Protect Your Nipples
Nipple chafing, sometimes called jogger’s nipple, is especially common among male runners who wear shirts without a sports bra providing an extra layer. Over the course of a long run, a shirt can rub nipples raw enough to bleed, a problem you’ll often spot at marathon finish lines.
The simplest fix is covering your nipples with adhesive bandages before you run. Standard round bandages work fine. There are also products designed specifically for this, including small adhesive covers that stay put through hours of sweating. Whatever you use, make sure it’s designed for skin contact and has enough adhesive to stay in place when wet. If your nipples are already tender from a previous run, placing a small piece of breathable gauze underneath the bandage adds extra cushioning.
Know Your Friction Zones
Chafing doesn’t always show up where you expect it. The most common trouble spots for runners include the inner thighs, nipples, underarms, the area where your sports bra band sits, the groin, and along the waistband of your shorts. But individual anatomy and running form mean your personal friction zones might be different.
Pay attention during and after your first few runs in any new piece of gear. A slight pinkness or tenderness after a run is an early warning sign. Address it before your next run with lubrication or a clothing change, because chafing that’s mild at 5 miles can become debilitating at 10. Feet are another overlooked area. Poorly fitting shoes combined with cotton socks create friction that leads to blisters, which are really just a specific form of chafing.
Adjust Your Strategy for Conditions
Your chafing prevention routine should change with the weather. A dry, cool fall morning might require nothing more than proper clothing. A hot, humid summer run calls for anti-chafe balm on every vulnerable area plus moisture-wicking gear from head to toe. Rain adds another dimension, since water-soaked clothing becomes heavier and clings to skin, mimicking the problems of cotton even in synthetic fabrics. On rainy days, apply an extra layer of anti-chafe balm and consider tighter-fitting clothes that won’t flap and drag against wet skin.
Trail runners face an additional challenge: dust and grit. Fine dirt particles work their way into clothing and act like an abrasive, dramatically increasing friction. If you run trails regularly, reapply anti-chafe products more frequently and rinse out your gear thoroughly between runs to remove embedded grit.
Treating Chafed Skin After a Run
If you do end up chafed, start by gently cleaning the area with lukewarm water.
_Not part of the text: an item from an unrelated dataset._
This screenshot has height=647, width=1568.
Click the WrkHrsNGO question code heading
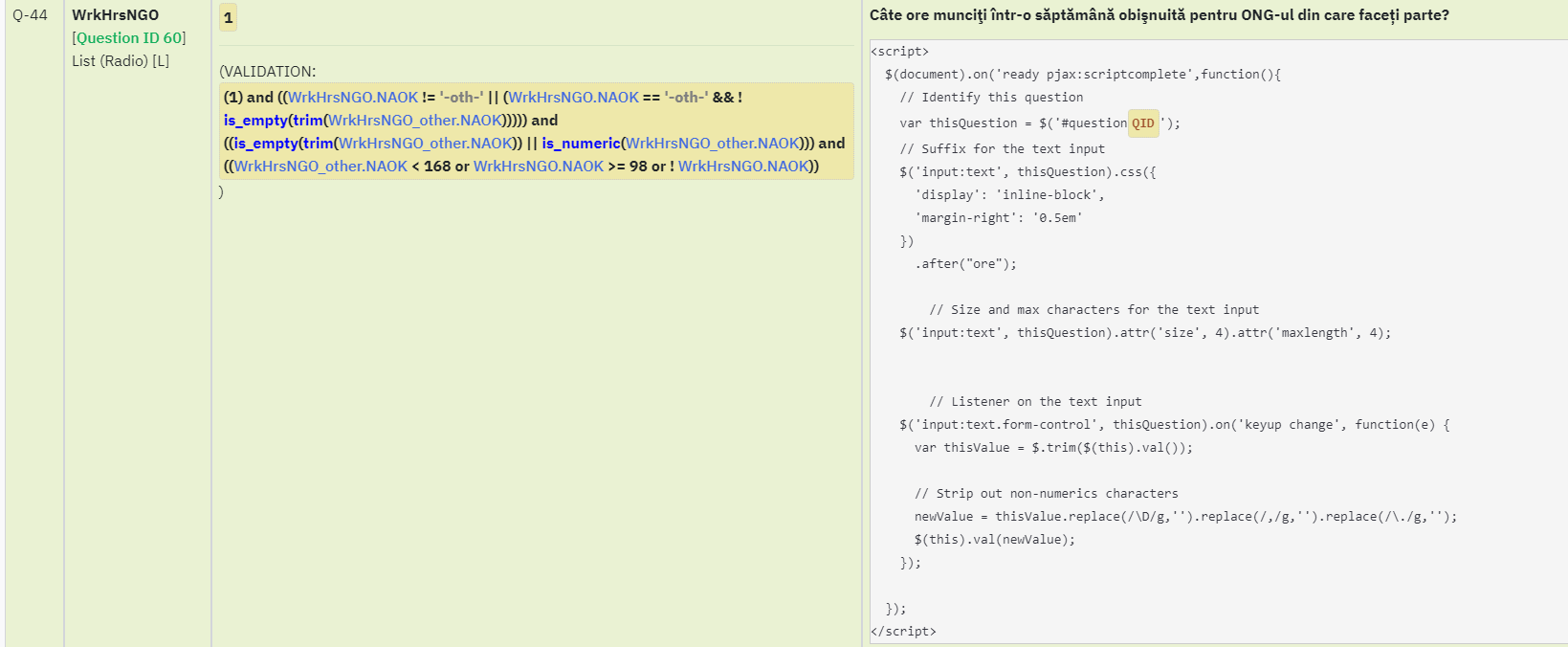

Avoid soap directly on raw skin, as it will sting and can cause further irritation. Pat the area dry rather than rubbing.
Several options help the skin heal. Aloe vera gel reduces inflammation and soothes irritated skin. Coconut oil has anti-inflammatory and antibacterial properties that support healing while keeping the area moisturized. Shea butter, rich in fatty acids, softens damaged skin and also fights inflammation. For areas that are more raw than red, petroleum jelly creates a protective seal that prevents clothing from irritating the skin further while it heals. Cornstarch can help if moisture is part of the problem, absorbing excess sweat and creating a smoother surface that reduces ongoing friction.
Most mild chafing heals within a day or two with basic care. If the area is severely raw, cracked, or showing signs of infection like increasing redness, warmth, or pus, a topical corticosteroid cream can help bring the inflammation under control.